### Data supplied
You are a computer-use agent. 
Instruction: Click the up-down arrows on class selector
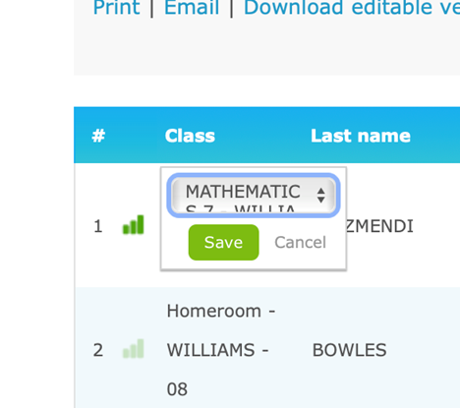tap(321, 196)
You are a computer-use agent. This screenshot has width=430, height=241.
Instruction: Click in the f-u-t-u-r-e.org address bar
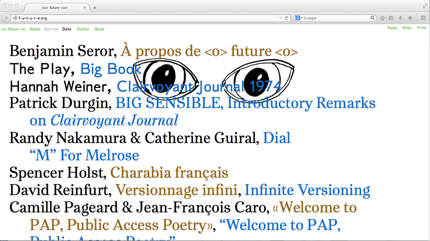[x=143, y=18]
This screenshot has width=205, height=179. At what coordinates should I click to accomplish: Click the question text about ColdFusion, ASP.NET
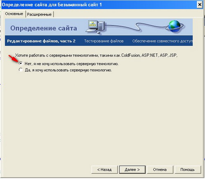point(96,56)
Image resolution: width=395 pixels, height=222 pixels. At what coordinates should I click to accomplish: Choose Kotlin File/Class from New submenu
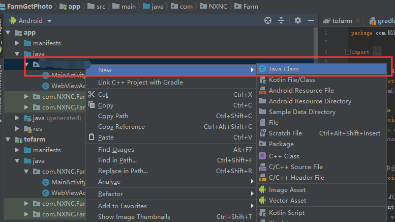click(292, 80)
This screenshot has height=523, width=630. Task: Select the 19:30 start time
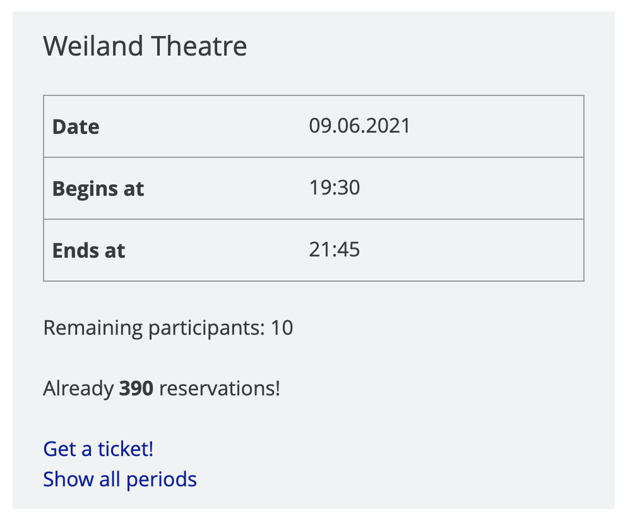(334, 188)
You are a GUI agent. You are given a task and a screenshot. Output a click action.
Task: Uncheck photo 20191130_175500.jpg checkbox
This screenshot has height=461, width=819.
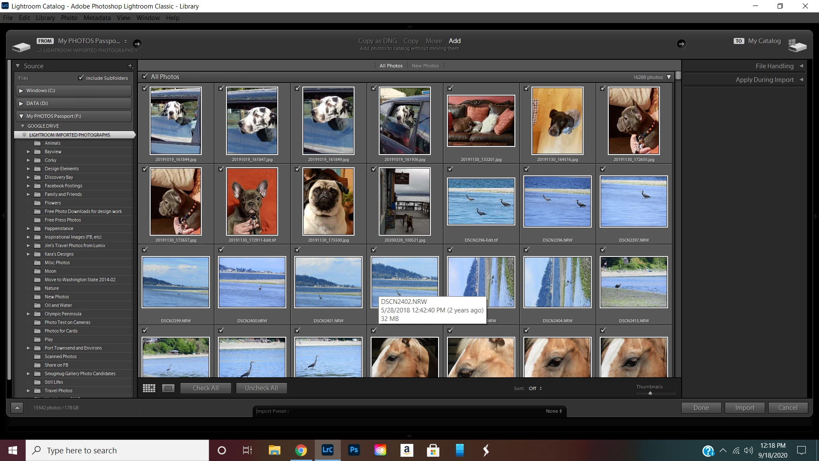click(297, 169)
######
### Data supplied
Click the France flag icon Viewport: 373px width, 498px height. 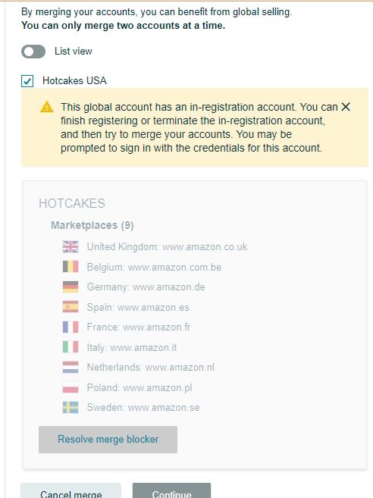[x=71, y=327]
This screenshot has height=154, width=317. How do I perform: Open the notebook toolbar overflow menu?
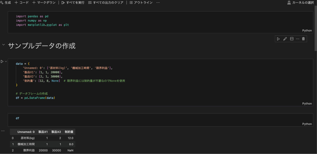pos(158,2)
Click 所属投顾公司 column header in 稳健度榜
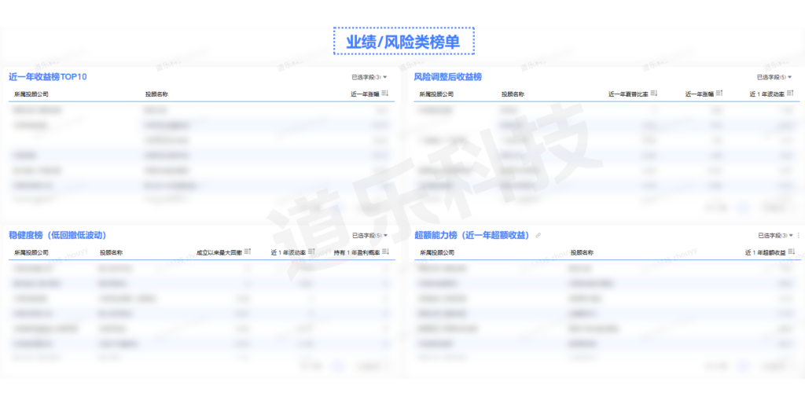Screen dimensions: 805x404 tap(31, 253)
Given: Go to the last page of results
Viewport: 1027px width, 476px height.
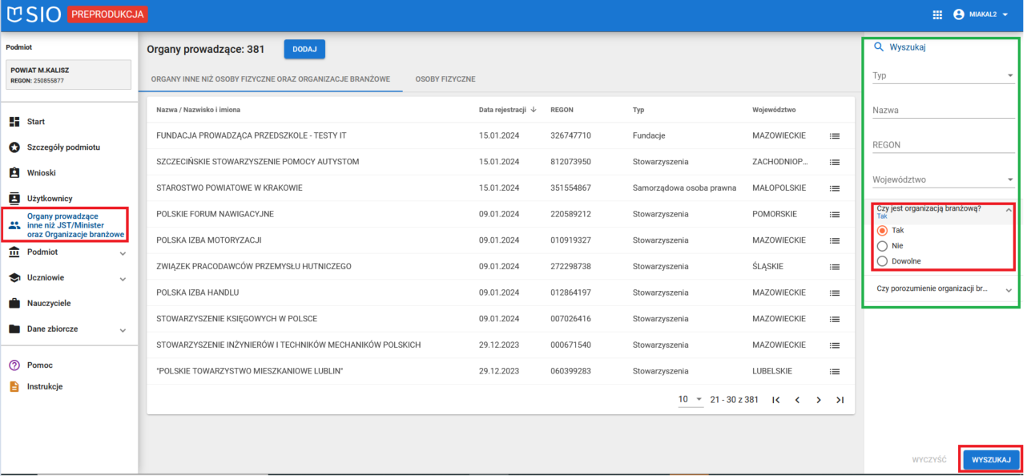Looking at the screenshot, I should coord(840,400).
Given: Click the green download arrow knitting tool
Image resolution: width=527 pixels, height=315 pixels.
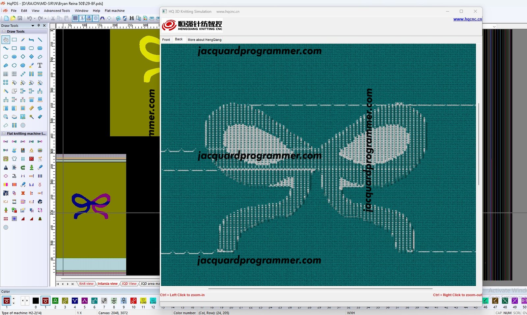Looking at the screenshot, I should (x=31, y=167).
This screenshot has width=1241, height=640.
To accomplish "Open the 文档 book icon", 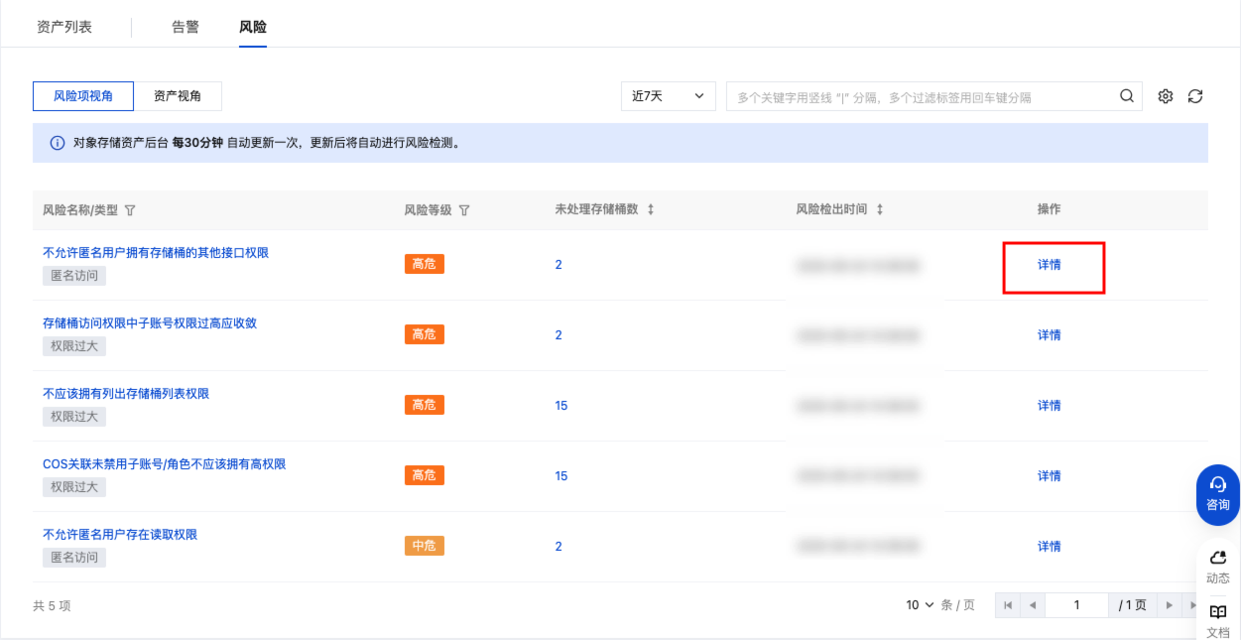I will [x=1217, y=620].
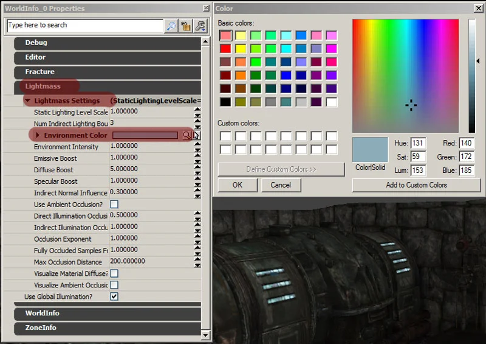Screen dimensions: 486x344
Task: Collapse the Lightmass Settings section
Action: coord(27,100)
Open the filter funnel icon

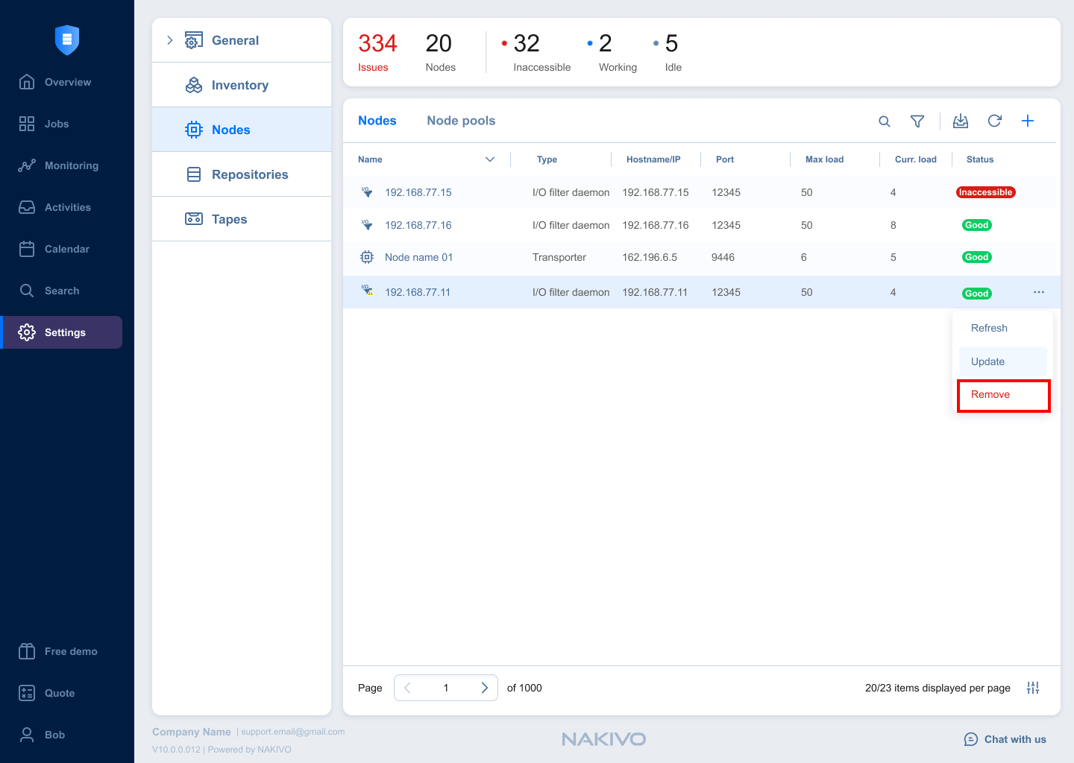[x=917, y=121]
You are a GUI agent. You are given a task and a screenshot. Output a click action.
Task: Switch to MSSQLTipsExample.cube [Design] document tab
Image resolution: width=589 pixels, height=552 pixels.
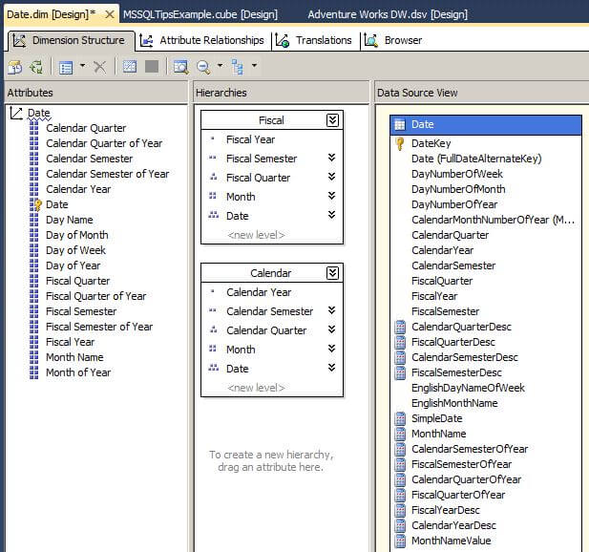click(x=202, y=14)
######
● **Activity**: Bring together every line in the entries that holds the string "agent".

● **Solution below**:
You are a computer-use agent. 
You are a computer-use agent. This screenshot has width=430, height=241.
You are a GUI agent. You are given a task and a screenshot. Output a click action.
You are a GUI agent. You are given a task and a screenshot. Output a click action.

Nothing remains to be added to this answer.